INSTRUCTION:
Gather every line below that contains the word "Where" and copy each one out. Case matters.

Saved entries:
• • • • • • •

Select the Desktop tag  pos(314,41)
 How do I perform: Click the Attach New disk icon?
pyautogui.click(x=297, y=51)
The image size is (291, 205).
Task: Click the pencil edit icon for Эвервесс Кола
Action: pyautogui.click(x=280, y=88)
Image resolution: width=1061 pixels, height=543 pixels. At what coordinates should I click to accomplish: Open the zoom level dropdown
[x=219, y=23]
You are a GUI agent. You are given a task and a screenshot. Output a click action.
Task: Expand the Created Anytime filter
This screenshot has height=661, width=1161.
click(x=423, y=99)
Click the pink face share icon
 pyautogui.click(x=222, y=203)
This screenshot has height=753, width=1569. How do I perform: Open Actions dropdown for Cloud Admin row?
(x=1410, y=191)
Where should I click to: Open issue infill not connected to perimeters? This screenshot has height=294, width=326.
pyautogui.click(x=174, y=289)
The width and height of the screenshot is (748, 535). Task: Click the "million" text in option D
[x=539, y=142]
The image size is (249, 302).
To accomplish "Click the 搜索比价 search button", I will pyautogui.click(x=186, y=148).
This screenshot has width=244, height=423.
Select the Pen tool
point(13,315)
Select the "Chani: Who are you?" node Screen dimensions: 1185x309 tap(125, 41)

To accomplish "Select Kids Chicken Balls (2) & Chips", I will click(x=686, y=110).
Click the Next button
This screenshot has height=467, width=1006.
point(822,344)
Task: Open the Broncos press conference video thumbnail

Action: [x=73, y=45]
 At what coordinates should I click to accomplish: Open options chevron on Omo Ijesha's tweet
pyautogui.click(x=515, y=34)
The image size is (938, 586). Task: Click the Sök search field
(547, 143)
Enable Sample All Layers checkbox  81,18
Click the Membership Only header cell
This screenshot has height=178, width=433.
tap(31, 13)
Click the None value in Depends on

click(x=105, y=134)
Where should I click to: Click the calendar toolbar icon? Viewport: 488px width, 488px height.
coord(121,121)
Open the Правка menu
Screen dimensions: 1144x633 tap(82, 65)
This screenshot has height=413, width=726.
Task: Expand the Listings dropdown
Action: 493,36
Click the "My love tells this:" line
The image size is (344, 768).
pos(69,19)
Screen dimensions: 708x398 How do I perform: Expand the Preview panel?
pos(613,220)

• • • • • • •

TASK OUTPUT:
Where should I click to: Open issue infill not connected to perimeters? This screenshot has height=294, width=326.
Where should I click to: Click the calendar toolbar icon? Viewport: 488px width, 488px height.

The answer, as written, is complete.